### Instructions for the task
Make an exact copy of the lines from the one containing "Click the Get Data button" through the end of the records below, and leave out every picture.

### Excerpted data

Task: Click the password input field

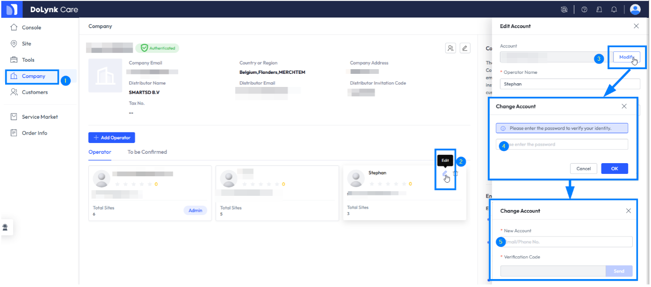Action: (565, 144)
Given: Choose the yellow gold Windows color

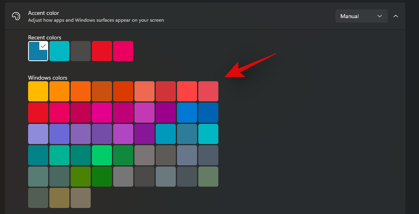Looking at the screenshot, I should [x=38, y=91].
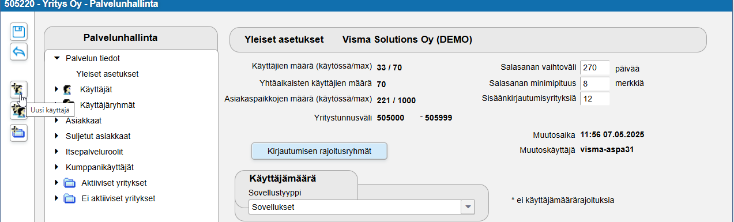Click the add folder icon in left toolbar
This screenshot has width=734, height=222.
pyautogui.click(x=19, y=133)
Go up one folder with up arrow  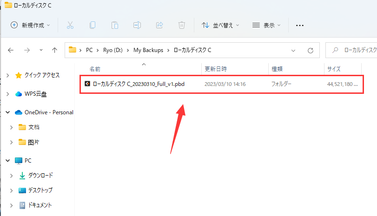pos(54,50)
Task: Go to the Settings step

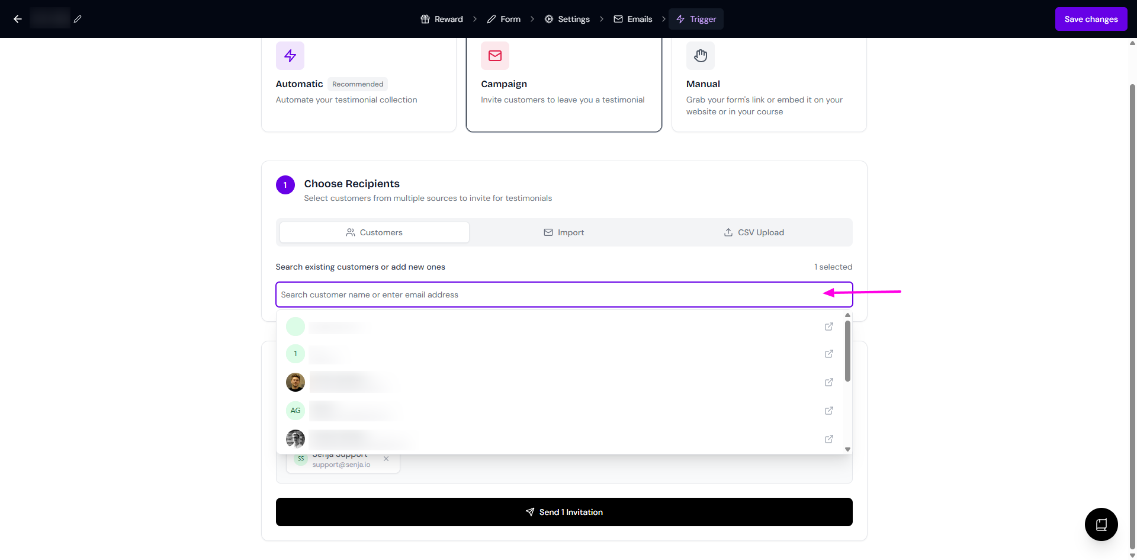Action: 567,19
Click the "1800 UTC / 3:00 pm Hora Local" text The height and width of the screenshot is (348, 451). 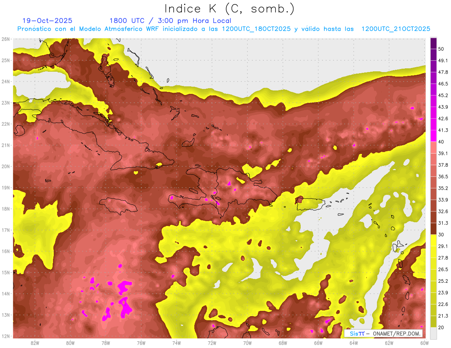click(170, 21)
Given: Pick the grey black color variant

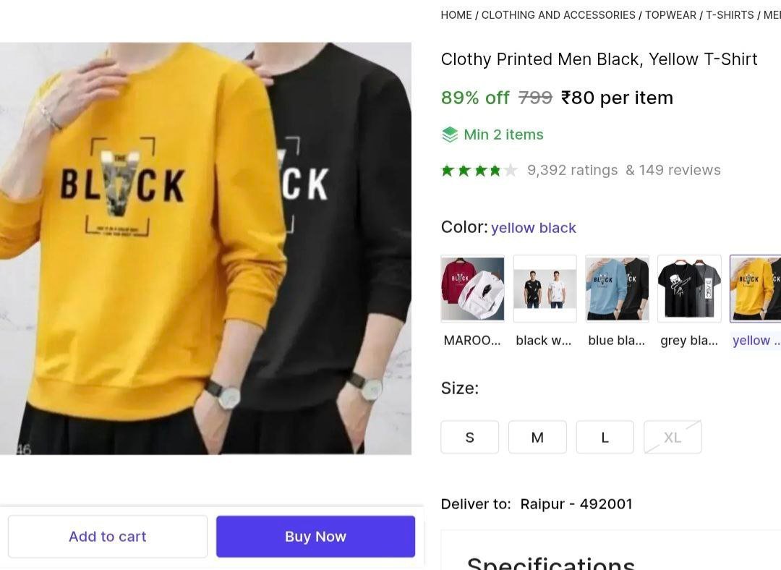Looking at the screenshot, I should (689, 288).

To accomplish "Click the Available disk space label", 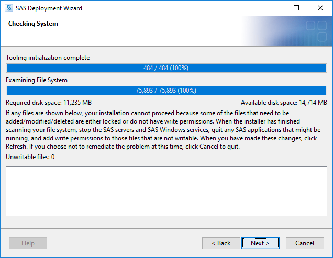I will click(x=284, y=103).
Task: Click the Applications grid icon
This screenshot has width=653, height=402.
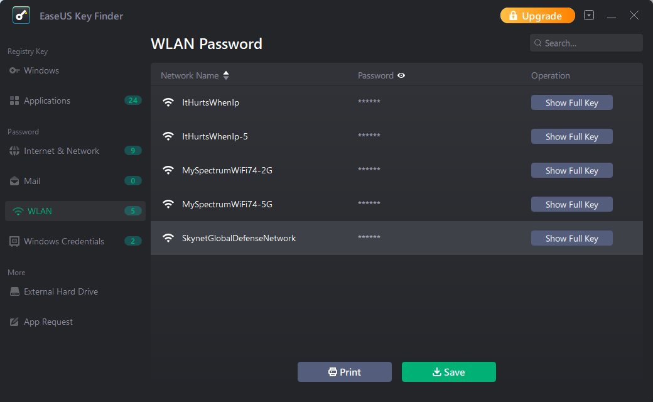Action: point(14,101)
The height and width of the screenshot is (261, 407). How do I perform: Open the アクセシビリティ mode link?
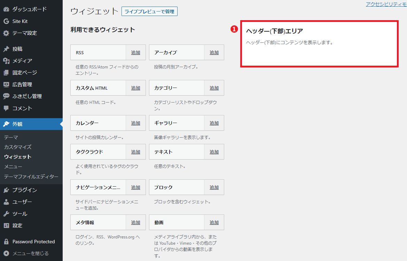point(386,4)
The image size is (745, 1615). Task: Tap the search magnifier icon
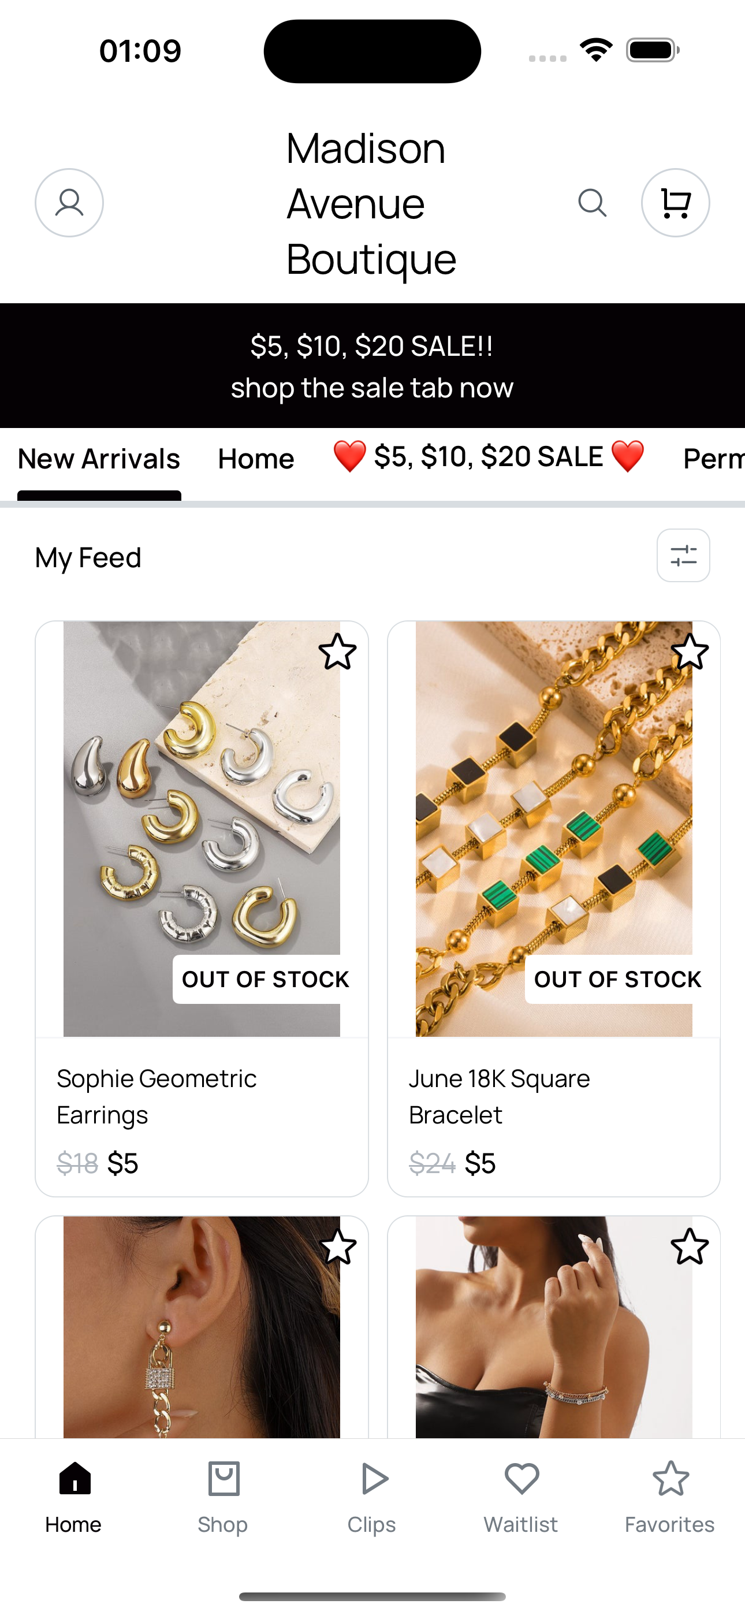592,203
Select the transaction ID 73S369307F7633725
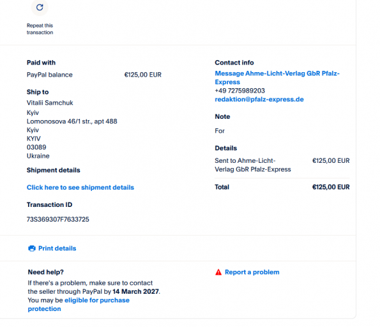Image resolution: width=380 pixels, height=327 pixels. point(58,219)

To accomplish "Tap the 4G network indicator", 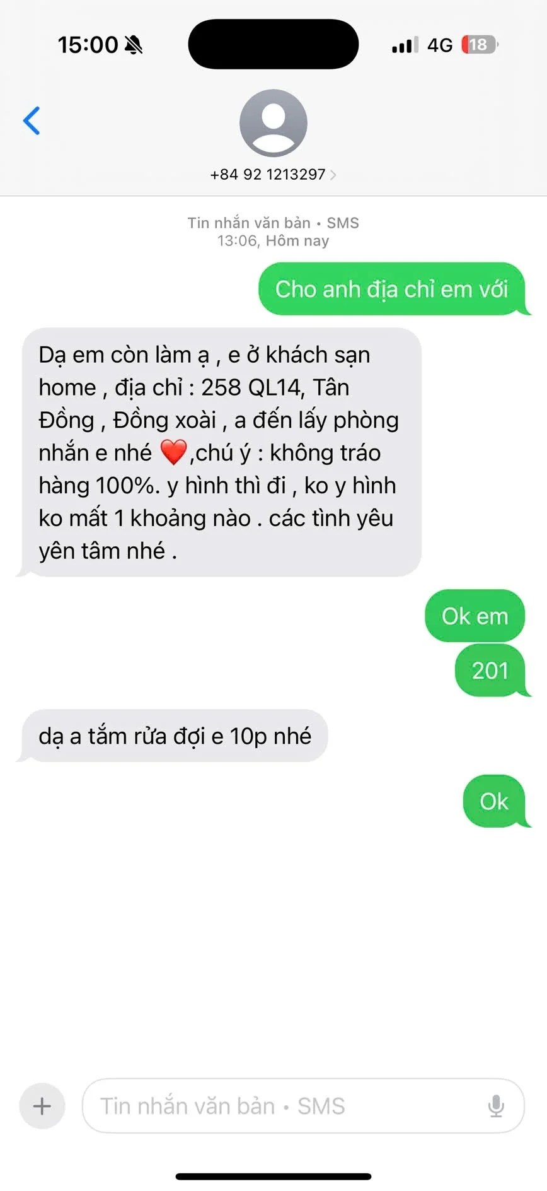I will pos(440,45).
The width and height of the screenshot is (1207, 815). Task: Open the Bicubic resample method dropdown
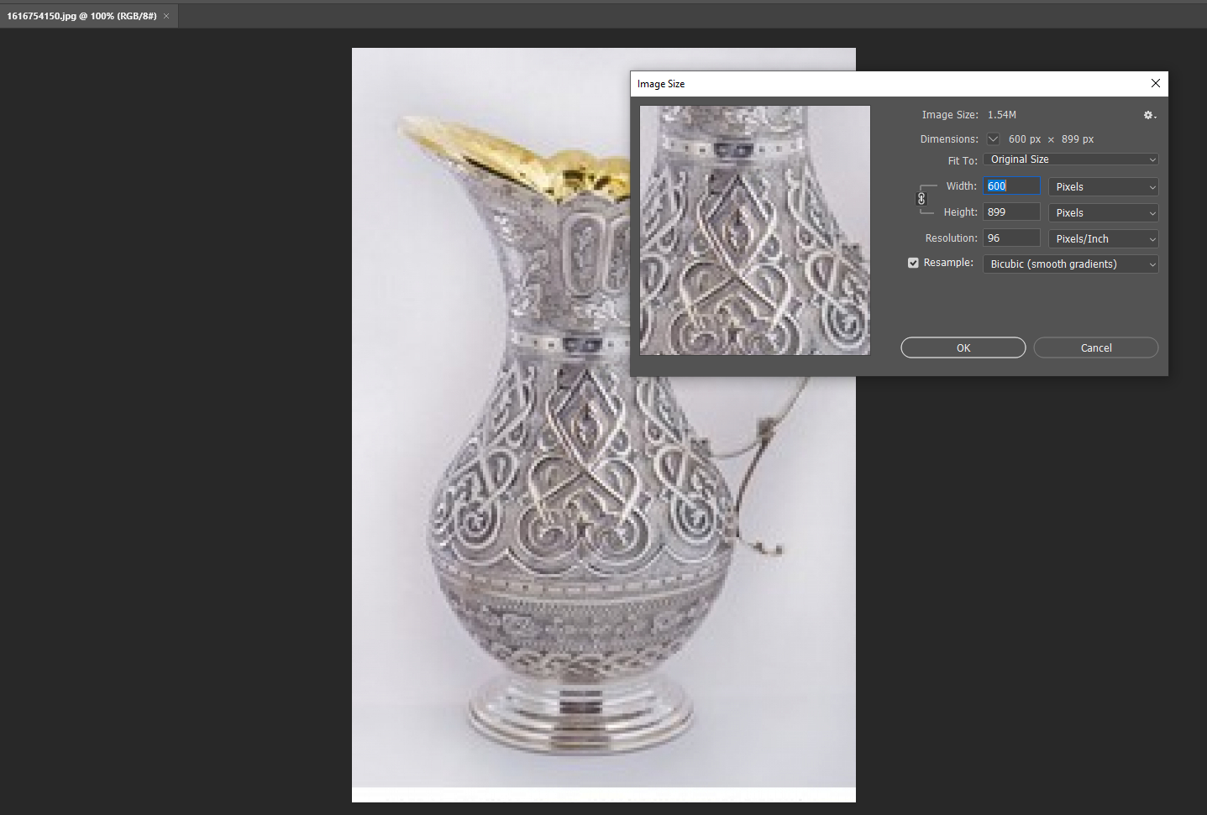[x=1071, y=264]
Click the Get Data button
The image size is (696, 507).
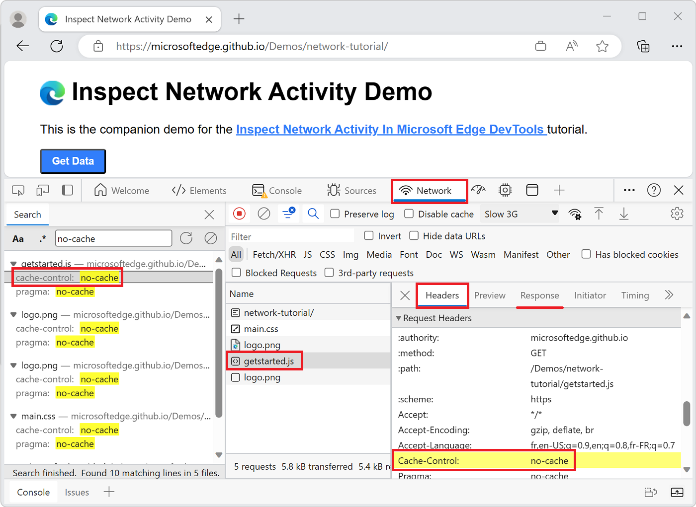pos(73,161)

### Answer area
Click the Get Data button
The image size is (696, 507).
pos(73,161)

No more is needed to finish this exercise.